El entramado productivo del noreste argentino sumó un fuerte revés al confirmarse el cese definitivo de las operaciones de la fábrica de calzado deportivo Dass en la localidad de Eldorado. La firma multinacional comunicó a su personal la determinación de bajar las persianas el próximo 17 de julio, una resolución drástica que significará el despido de los últimos 150 operarios que sostenían las líneas de montaje. El anuncio oficial fue transmitido a los empleados durante la tarde de este lunes, enmarcado en un contexto de profunda recesión y desplome del consumo interno.
La novedad fue refrendada ante medios regionales por Gustavo Melgarejo, prosecretario en el interior del país de la Unión de Trabajadores de la Industria del Calzado de la República Argentina (UTICRA) y delegado sindical del establecimiento. Respecto a las desvinculaciones, el referente gremial puntualizó que los operarios damnificados percibirán las indemnizaciones conforme al marco regulatorio de la anterior legislación laboral, descartando la aplicación de los recientes regímenes modificados.
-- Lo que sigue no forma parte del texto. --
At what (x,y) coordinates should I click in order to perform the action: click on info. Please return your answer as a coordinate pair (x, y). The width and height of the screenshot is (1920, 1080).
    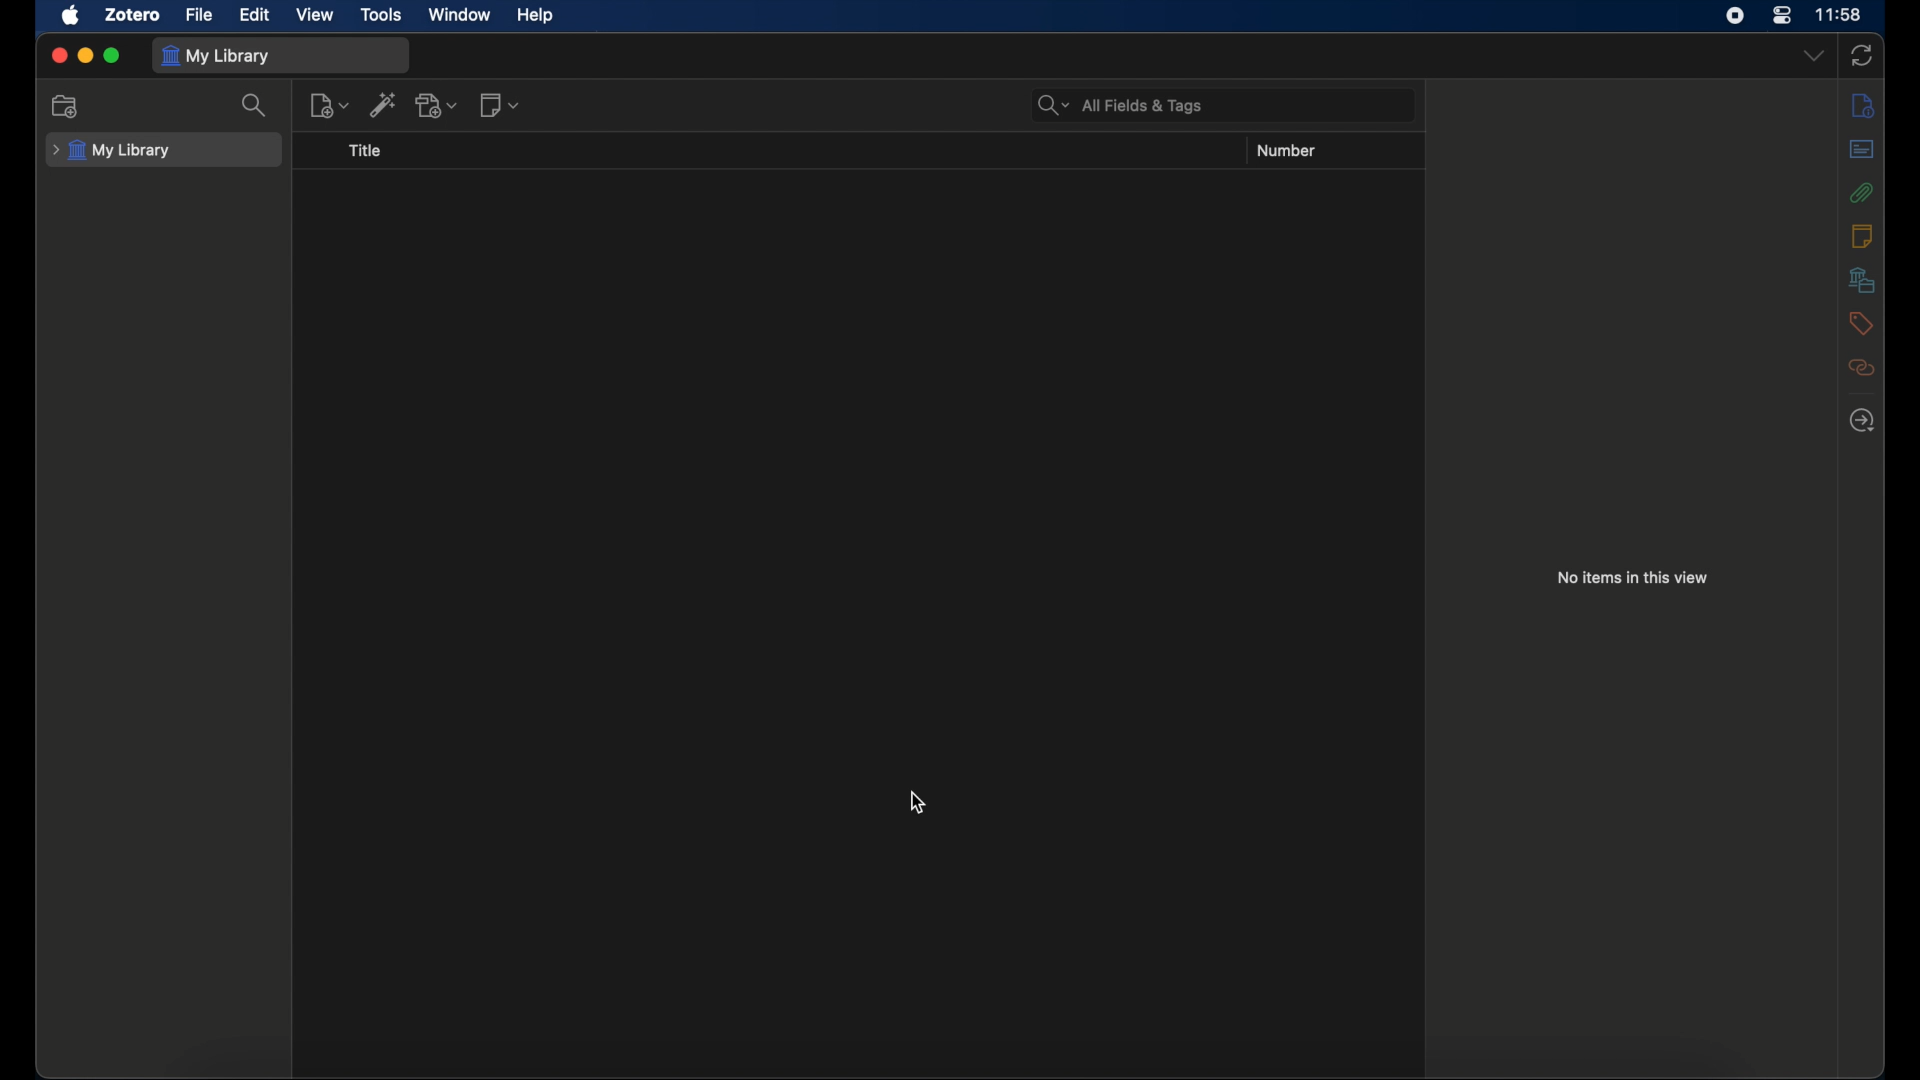
    Looking at the image, I should click on (1862, 106).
Una trayectoria marcada por los ciclos económicos
El devenir de la planta en la tierra colorada sintetiza los vaivenes de la matriz manufacturera nacional. La compañía de origen brasileño desembarcó en Eldorado en el año 2007 mediante un esquema de comodato facilitado por la administración provincial. Sus inicios fueron modestos, arrancando con apenas ocho operarios en su primer mes para culminar esa temporada inicial con un plantel de 30 personas.
El pico histórico de rendimiento y ocupación se consolidó en 2015. Durante aquel período de apogeo, la planta llegó a manufacturar un volumen diario estimado en 22.000 pares de zapatillas. El esquema operativo demandaba tres turnos rotativos continuos y daba sustento a cerca de 1.500 familias de la zona, convirtiéndose en el principal motor de empleo privado de la ciudad.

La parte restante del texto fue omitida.